Greg: Yep. And I mean the answer is—

Leo: Well, look what we've got in the EU. We've got the Browser Ballot.

Iain: Well, what's wrong with getting people a choice of browser?

Leo: We get this insane cookie message which is completely meaningless.

Iain: I know you hate that one.

Leo: We get crap from governments that don't understand technology. Now, I'm not going to disagree with you that the technologists are arrogant and that these companies are running roughshod, but I'm not convinced that any government knows what to do with these guys in a way that's going to be responsible and work. I think that GDPR is going end up being a nightmare.

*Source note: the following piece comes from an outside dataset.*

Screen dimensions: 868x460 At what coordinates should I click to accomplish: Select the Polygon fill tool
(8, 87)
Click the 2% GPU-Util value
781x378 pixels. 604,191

Iain: This is why you need that counter balance because if say for example the government says on the Internet Explorer case, "Well, it's your operating system. You do what you want with it." And that's what they did do initially and we ended up with Internet Explorer having 90% of the market and then Microsoft just—

Leo: The market took care of not the DOJ or the EU. Putting on the ballot for browsers did not fix that problem.

Iain: No, but at the same time—

Leo: It was completely reasonable for Microsoft to put a browser in its operating system.

Iain: Yea, but not when it got into a monopoly position in the browser market. Say, "Yea, we're not going to bother developing that for a few years." And before you know it, they've got a massive security problem which the end user was paying for. It took Mozilla to come along and actually force Microsoft to do some development work and later Chrome before that changed.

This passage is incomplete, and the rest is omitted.